Los derechos fundamentales se expanden. Los primeros —de carácter civil o personal— representaron límites al poder en nombre de las libertades de los individuos; los segundos —de tipo político— fueron más allá y permitieron participar en el poder mediante la postulación a cargos de representación popular y la concurrencia a elecciones en las que el voto de cada cual cuenta por uno; y los terceros —llamados económicos, sociales y culturales— llegaron todavía más lejos al imponer a cualquiera que ejerza el poder político un conjunto de prestaciones universales que tienen que ver con la seguridad social y con bienes básicos de atención sanitaria, educación, vivienda, previsión y cultura, sin los cuales nadie puede llevar una vida digna, responsable y autónoma ni dar a esta una dirección según las opciones y preferencias de cada sujeto.

Es de ese modo que los derechos humanos pueden ser vistos como una auténtica escalada. Fueron expandiéndose de menos a más, como si en nombre de la dignidad humana —base de justificación de todos los derechos— primero hubiera bastado con limitar el poder, y, luego, no contentos con eso, demandado una participación en la génesis y ejercicio del poder político, y, acto seguido, otra vez insatisfechos, impuesto al poder un conjunto de prestaciones. Pero el proceso de expansión de los derechos no concluyó allí. Siguió adelante y aparecieron luego derechos de carácter colectivo que tienen que ver con el medio ambiente, con la paz, con el desarrollo, complicando de ese modo la noción misma de los derechos como prerrogativas de tipo individual.

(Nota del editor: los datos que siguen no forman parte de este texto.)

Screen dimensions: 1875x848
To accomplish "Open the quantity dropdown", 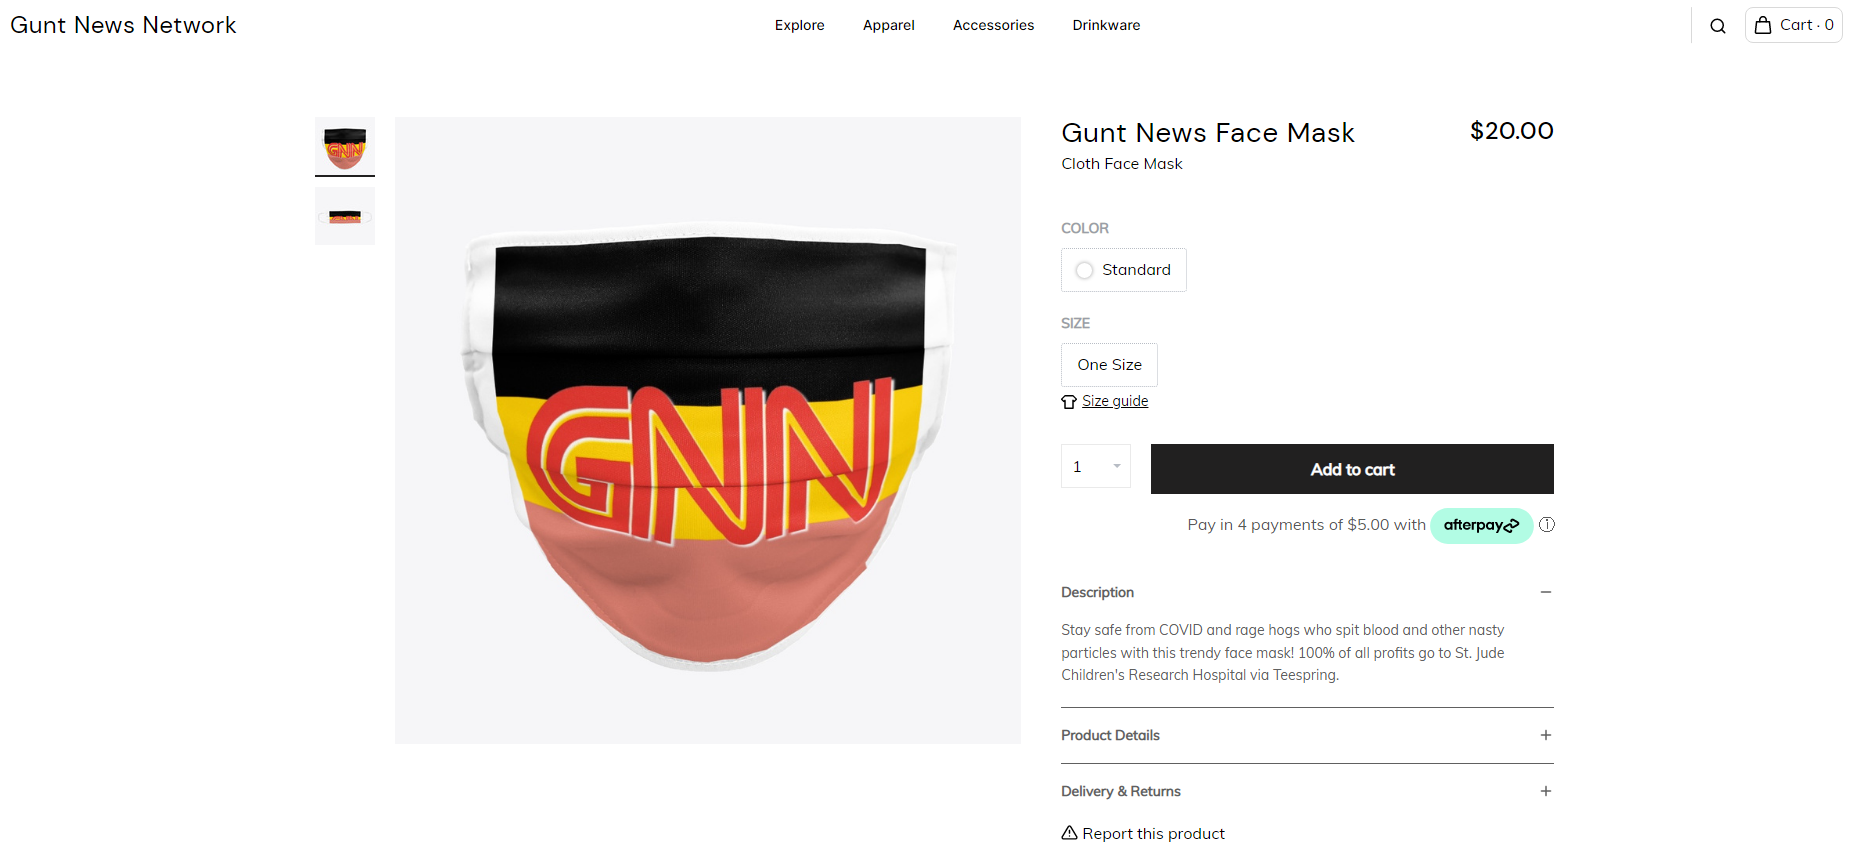I will tap(1096, 466).

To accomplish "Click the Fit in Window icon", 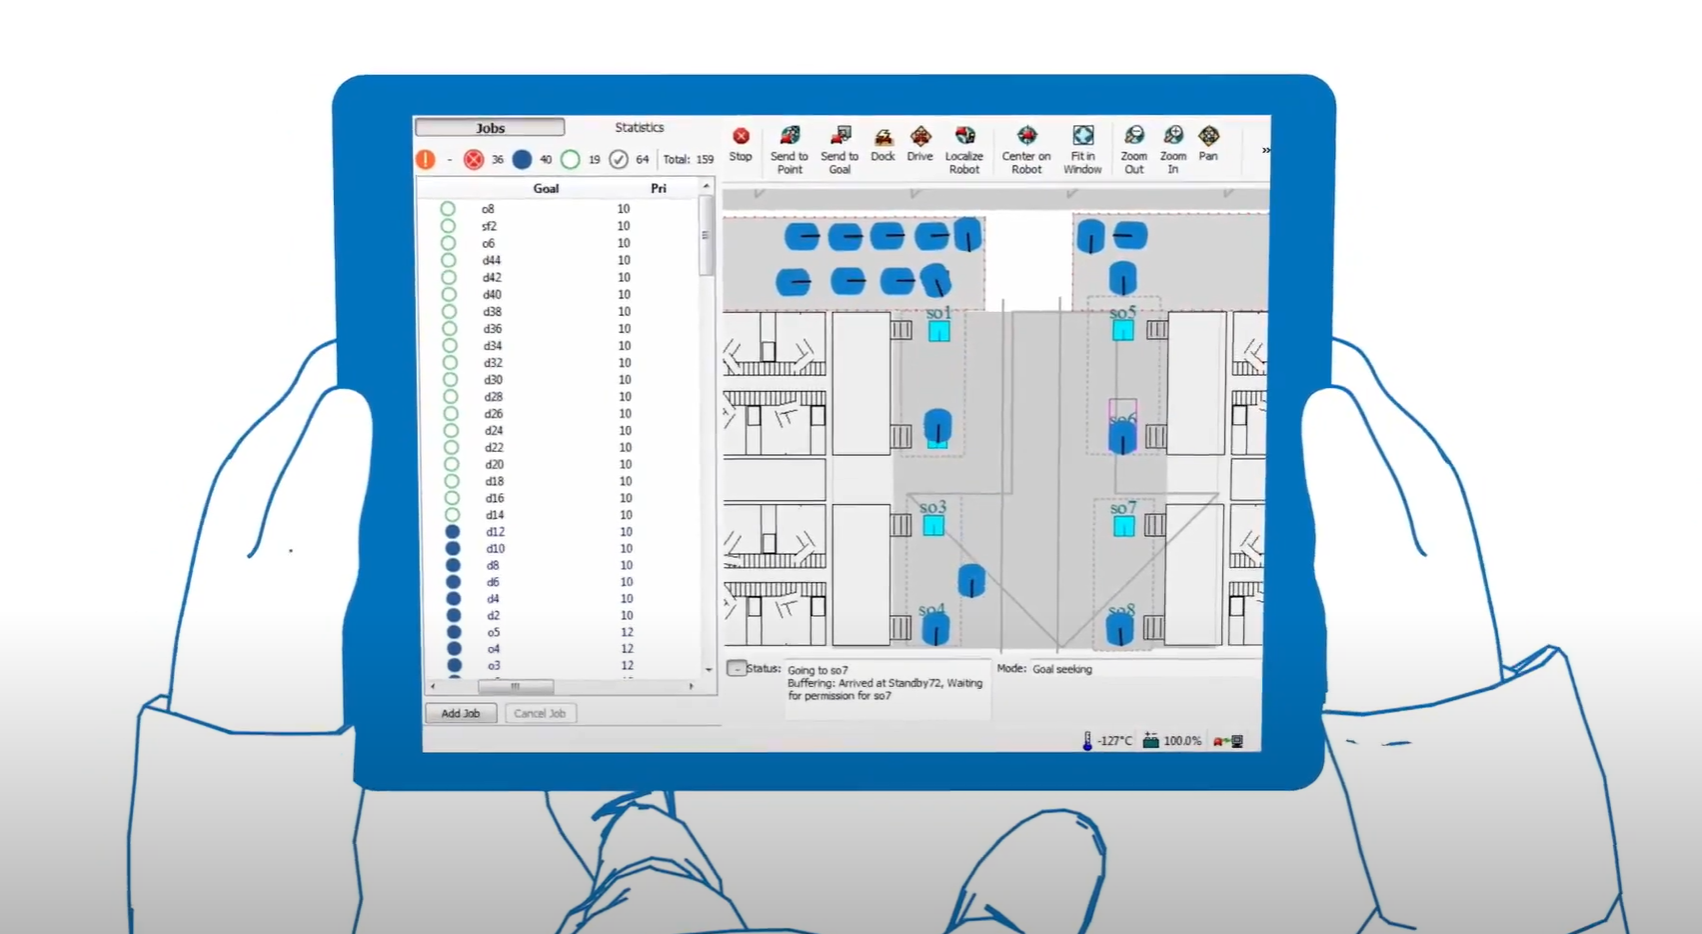I will click(x=1082, y=136).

Los derechos fundamentales han tenido también un proceso de positivación, tanto en el derecho interno de los Estados como en el derecho internacional; en el primero, formando parte de un capítulo de las Constituciones Políticas, y en el segundo mediante declaraciones, pactos y tratados que en poco tiempo han configurado un auténtico derecho internacional de los derechos humanos. De manera que mientras siguen adelante los debates teóricos acerca de qué son y cuál es su justificación, sabemos ya cuáles son los derechos fundamentales, y esto gracias a que el derecho —nacional e internacional— les ha dado una base de sustentación objetiva.
“Los derechos humanos nacen cuando pueden”, solía decir Norberto Bobbio, y, como se ve, no han detenido su escalada. Mientras en Chile empezamos a discutir sobre el lugar, contenido y tutela que los derechos sociales deberían tener en la próxima Constitución, nuevos derechos empiezan a asomar su cabeza fuera del cascarón de un proceso de expansión que no se detiene, un hecho que tanto nos gratifica como sume en una cierta perplejidad.

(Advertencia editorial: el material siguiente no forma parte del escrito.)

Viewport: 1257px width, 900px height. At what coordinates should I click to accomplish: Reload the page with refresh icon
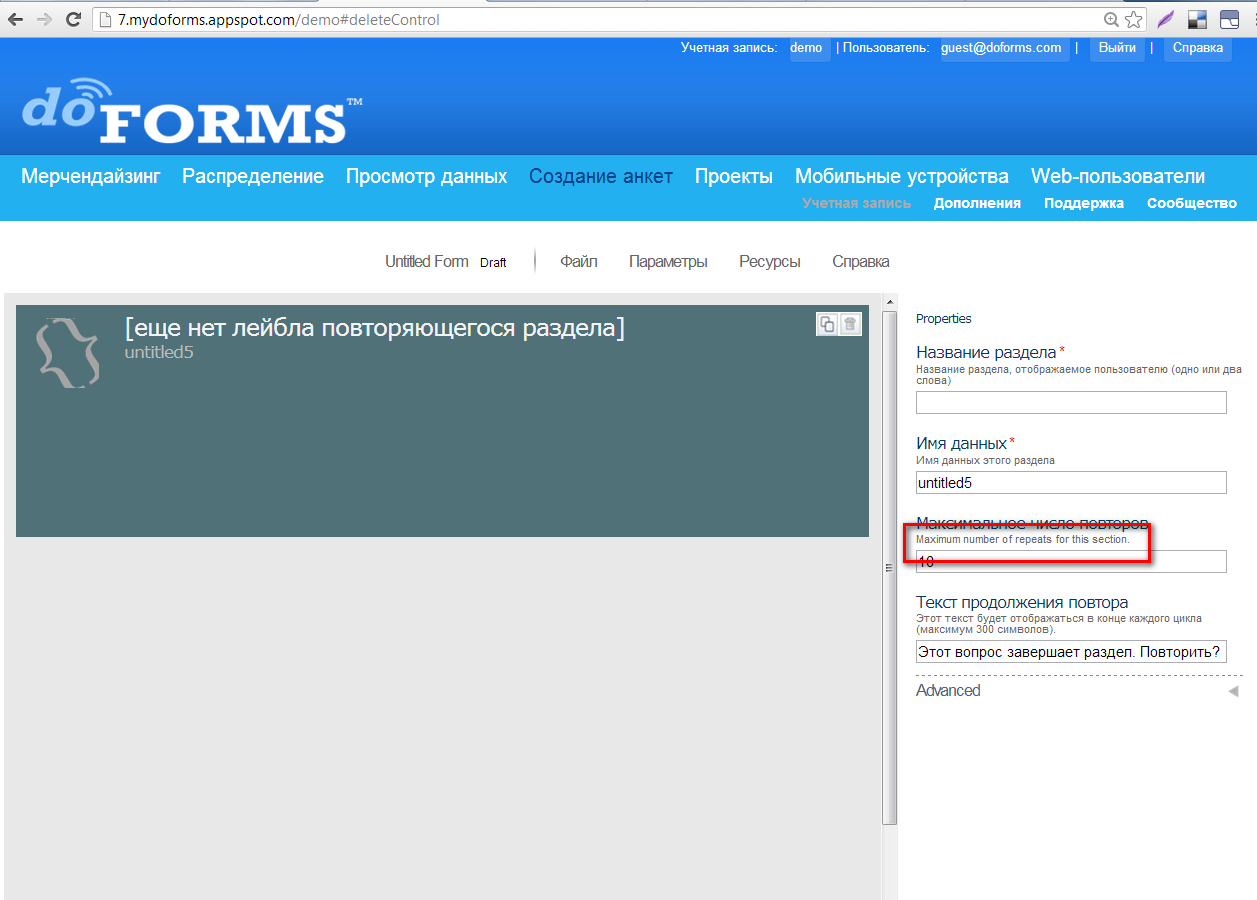click(x=73, y=19)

El 8 de octubre pasado fueron presentados en nuestro Congreso Nacional un proyecto de reforma constitucional y una iniciativa de ley concernientes a los neuroderechos, es decir, a un nuevo tipo de derechos fundamentales que tienen que ver con la protección de la identidad y actividad mental de las personas y con su autonomía para acceder de manera equitativa a los avances de las neurociencias y a los beneficios de las neurotecnologías, por medio de las cuales se pueden realizar intervenciones en el cerebro humano que podrían tanto mejorar como dirigir o empeorar nuestros procesos mentales. ¿Ciencia ficción? Nada de eso: ciencia pura y dura, y tecnologías que apuntan a intervenir en el cerebro —por ejemplo, para curar enfermedades como el Parkinson o el Alzheimer—, un fenómeno fascinante, sin duda, pero también inquietante —puesto que podría llegar a modificarse la identidad de los sujetos—, y tan inquietante como para que el destacado investigador en neurociencias y neurotecnologías Rafael Yuste se haya preguntado cuáles podrían ser ahora los Hiroshima y Nagasaki producto de ambas.

Así es como avanzan las cosas: una vez desplegado el completo mapa del cerebro humano, será posible leerlo, pero también escribir en él mediante instalaciones que las nanotecnologías permitirán hacer de manera indolora y nada invasiva. El cerebro, el órgano más complejo de nuestro cuerpo, viene determinado genéticamente, pero es también maleable y, por tanto, muy susceptible al medio, a la educación y a las experiencias de cada individuo.

Todo un futuro promisorio, aunque en medio de una pandemia que, paradójicamente, ha puesto a la humanidad contra las cuerdas y mostrado su insalvable debilidad.